On July 17, CMS a press release claiming that 2.8 million Americans were “either enrolled in Medicaid or the Children’s Health Insurance Program (CHIP) in multiple states or simultaneously enrolled in both Medicaid/CHIP and a subsidized Affordable Care Act (ACA) Exchange plan” and previewing future action by the agency to crack down on the incidence of duplicative enrollment. Per the announcement, an average of 1.2 million Americans were enrolled in Medicaid/CHIP in two or more states and an average of 1.6 million Americans were enrolled in both Medicaid/CHIP and a subsidized Marketplace plan each month.
Though CMS’ press release does not include data sources or methodology to validate its estimates, duplicate enrollment has been a persistent challenge for state Medicaid agencies and ACA Marketplaces. This issue reflects historically inadequate systems and data for identification, which were exacerbated during the COVID-19 public health emergency (PHE) bar on Medicaid disenrollment by the agency.

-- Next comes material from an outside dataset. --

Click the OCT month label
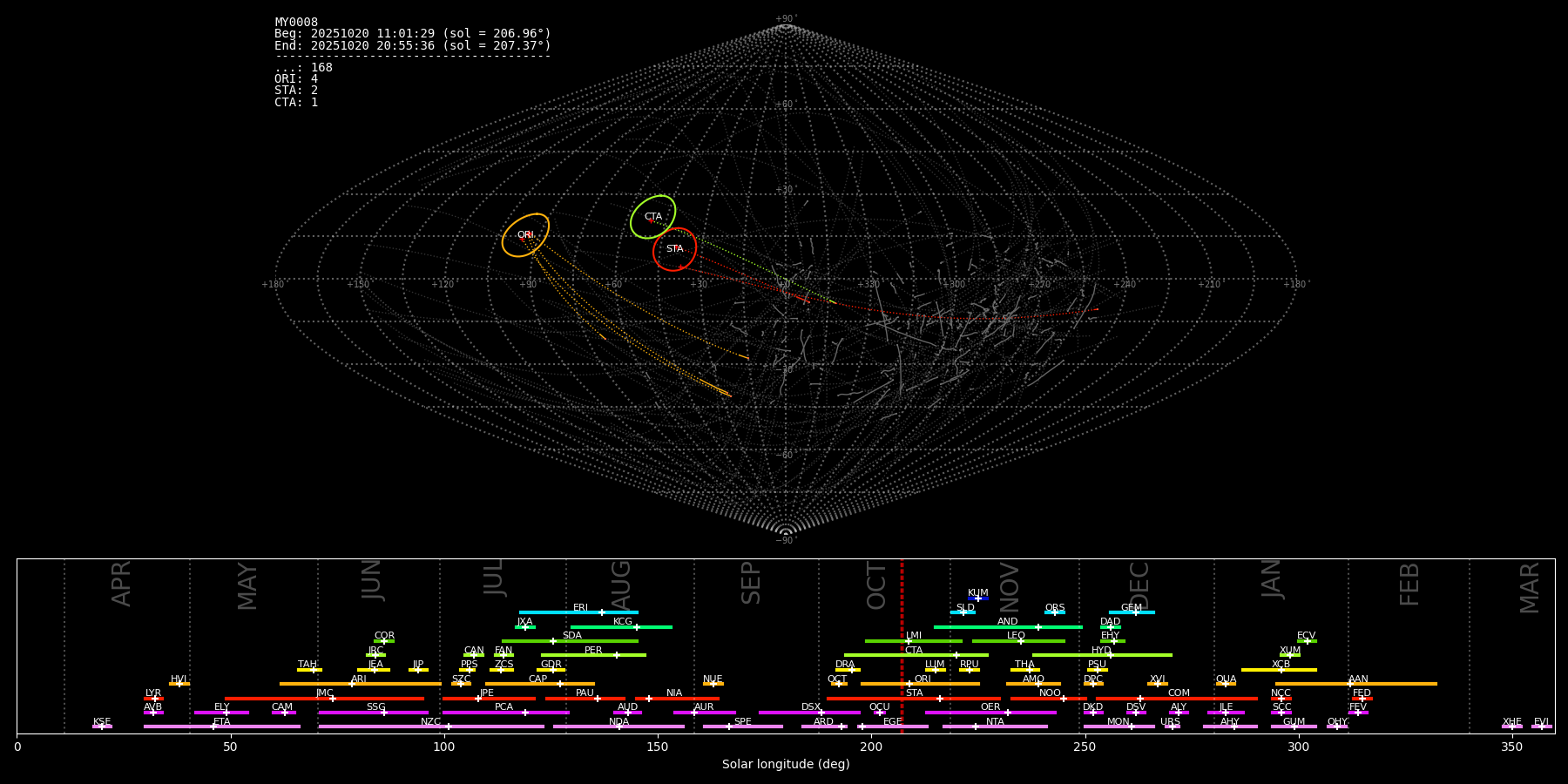The image size is (1568, 784). point(876,585)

For Medicaid, states are statutorily required to conduct data matching through the Public Assistance Reporting Information System (PARIS), which has significant timeliness and automation limitations (i.e., does not provide any real-time data sources). (For more on PARIS and its limitations, see this authored by Manatt experts.) For ACA Marketplaces, individuals are not eligible for an advance payment of the premium tax credit (APTC) if they are enrolled in, or eligible for, Medicaid. While not an issue for state-based Marketplaces (SBMs) with integrated eligibility systems, the federally facilitated Marketplace (FFM, or HealthCare.gov) found significant issues with the quality and completeness of state data-sharing processes used to prevent duplicate enrollment during preparation for the PHE unwinding. CMS worked with state Medicaid agencies to come into compliance and relaunch an improved process to identify duplicate enrollment in late 2024, but some issues with data quality remain.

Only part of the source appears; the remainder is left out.